- [SUPPLIED DATA]:
::::::::::

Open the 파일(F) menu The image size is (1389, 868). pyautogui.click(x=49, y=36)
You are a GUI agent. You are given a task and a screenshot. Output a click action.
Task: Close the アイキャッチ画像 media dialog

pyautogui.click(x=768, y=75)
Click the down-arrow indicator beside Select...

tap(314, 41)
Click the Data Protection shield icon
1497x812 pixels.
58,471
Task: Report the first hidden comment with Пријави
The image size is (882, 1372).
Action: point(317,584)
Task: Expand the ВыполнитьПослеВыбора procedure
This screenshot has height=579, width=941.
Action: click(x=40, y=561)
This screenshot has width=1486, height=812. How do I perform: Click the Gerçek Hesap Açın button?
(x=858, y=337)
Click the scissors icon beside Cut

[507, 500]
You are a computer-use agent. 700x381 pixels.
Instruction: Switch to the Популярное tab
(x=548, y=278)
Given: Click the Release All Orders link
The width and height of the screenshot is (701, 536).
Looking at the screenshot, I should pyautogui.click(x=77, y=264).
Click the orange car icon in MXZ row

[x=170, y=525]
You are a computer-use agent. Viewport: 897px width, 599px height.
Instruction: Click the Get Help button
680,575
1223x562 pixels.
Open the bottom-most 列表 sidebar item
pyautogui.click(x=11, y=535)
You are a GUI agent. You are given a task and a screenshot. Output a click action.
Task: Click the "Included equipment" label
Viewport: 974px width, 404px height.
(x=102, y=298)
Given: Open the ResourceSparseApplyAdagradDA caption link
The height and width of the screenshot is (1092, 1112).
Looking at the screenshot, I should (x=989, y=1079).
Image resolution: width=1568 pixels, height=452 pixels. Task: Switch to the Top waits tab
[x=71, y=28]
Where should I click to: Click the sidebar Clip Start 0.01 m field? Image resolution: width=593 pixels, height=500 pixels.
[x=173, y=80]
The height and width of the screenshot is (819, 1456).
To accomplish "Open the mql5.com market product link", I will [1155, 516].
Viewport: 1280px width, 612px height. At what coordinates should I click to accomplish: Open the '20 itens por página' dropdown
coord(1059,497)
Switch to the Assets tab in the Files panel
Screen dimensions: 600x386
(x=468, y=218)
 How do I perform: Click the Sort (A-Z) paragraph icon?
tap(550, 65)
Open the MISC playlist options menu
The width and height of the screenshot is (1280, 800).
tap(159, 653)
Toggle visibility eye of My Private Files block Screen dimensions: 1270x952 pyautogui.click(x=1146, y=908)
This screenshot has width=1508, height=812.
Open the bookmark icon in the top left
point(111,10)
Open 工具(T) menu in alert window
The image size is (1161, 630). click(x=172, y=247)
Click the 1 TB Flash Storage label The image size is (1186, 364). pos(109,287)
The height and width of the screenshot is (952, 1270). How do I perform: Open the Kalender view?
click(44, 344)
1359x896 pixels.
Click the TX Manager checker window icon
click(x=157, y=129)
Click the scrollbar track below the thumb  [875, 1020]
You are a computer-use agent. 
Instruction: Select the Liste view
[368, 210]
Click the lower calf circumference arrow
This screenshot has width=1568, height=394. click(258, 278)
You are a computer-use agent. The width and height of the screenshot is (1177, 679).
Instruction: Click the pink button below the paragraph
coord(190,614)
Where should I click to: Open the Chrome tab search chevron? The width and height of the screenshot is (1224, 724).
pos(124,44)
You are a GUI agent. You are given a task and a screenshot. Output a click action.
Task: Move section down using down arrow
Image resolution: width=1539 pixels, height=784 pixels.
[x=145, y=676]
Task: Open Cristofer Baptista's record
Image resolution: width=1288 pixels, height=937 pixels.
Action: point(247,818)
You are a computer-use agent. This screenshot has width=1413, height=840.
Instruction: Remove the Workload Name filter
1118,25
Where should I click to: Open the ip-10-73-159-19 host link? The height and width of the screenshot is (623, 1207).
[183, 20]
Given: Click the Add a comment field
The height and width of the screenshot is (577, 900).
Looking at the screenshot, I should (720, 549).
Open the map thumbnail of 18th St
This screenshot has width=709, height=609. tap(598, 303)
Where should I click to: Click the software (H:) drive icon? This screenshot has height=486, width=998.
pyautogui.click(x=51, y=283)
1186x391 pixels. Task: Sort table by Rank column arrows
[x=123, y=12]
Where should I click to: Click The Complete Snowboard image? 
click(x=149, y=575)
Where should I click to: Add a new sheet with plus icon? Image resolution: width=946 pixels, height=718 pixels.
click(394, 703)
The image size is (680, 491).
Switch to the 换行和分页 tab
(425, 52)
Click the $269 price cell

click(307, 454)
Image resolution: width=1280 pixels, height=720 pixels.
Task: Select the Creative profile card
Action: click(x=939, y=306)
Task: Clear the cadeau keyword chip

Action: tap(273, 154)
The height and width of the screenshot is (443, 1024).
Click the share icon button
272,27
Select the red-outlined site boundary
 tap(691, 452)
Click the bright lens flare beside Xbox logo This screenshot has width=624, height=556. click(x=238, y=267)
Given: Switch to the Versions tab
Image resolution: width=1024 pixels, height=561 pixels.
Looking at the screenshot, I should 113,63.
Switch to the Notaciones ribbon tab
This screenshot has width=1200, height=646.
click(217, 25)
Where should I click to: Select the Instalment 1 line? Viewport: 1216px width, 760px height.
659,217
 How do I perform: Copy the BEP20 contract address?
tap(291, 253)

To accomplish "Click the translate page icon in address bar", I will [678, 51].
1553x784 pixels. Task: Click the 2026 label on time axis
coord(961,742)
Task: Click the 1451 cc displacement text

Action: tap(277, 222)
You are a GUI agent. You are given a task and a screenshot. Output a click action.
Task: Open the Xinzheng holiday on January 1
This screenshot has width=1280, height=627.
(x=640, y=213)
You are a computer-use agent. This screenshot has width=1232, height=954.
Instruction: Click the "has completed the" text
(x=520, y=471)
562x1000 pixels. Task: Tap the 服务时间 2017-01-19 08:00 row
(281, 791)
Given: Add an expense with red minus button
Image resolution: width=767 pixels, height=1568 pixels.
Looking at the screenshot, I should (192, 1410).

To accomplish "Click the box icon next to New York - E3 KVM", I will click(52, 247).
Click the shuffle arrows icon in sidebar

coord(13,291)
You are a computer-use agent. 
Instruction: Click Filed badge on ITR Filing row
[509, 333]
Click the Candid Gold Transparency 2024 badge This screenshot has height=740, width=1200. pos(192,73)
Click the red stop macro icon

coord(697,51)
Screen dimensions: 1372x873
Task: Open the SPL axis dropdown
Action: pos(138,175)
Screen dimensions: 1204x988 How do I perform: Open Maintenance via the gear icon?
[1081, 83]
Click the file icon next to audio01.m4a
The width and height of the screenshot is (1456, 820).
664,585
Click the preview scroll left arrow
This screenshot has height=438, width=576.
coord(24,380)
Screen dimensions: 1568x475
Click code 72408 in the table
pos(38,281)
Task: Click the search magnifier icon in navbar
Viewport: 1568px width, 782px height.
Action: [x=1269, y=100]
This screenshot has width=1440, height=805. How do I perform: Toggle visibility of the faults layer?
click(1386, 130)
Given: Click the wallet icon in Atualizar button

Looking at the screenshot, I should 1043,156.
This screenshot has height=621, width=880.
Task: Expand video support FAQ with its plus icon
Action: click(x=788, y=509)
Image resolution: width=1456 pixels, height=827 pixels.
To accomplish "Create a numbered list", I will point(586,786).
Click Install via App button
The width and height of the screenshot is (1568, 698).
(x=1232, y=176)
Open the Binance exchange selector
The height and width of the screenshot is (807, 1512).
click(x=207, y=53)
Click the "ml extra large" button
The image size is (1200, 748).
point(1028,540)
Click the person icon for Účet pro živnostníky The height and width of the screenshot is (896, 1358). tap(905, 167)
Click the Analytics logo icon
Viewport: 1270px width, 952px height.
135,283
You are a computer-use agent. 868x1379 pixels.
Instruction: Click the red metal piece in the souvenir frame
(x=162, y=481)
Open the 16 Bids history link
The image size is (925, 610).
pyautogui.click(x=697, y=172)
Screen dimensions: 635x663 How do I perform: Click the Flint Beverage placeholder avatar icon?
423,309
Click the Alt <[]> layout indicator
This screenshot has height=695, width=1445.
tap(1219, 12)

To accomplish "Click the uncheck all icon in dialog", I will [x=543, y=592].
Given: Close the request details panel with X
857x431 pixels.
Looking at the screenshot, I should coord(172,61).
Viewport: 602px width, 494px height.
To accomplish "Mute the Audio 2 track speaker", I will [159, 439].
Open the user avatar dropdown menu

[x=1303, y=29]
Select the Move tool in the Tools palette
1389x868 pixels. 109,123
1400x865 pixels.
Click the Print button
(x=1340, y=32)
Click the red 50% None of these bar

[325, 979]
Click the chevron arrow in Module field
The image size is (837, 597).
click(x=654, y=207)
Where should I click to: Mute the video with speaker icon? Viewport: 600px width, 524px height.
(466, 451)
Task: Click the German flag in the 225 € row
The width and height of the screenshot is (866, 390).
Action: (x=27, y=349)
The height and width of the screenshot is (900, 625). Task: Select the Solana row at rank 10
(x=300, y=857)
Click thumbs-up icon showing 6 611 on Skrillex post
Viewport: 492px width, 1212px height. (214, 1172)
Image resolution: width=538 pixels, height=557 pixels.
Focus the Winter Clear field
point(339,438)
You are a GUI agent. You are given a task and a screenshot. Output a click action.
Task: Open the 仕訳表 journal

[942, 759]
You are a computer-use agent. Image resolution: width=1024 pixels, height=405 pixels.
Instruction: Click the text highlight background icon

::::::::::

Rewrite the records from the line containing "Select the red-outlined site boundary" through the line containing "Looking at the screenshot, I should 113,63.", replacing "Versions" with "Releases" and changing nothing else.

- [SOLUTION TO THIS PROBLEM]:
Select the red-outlined site boundary
 tap(691, 452)
Click the bright lens flare beside Xbox logo This screenshot has width=624, height=556. click(x=238, y=267)
Given: Switch to the Releases tab
Image resolution: width=1024 pixels, height=561 pixels.
Looking at the screenshot, I should 113,63.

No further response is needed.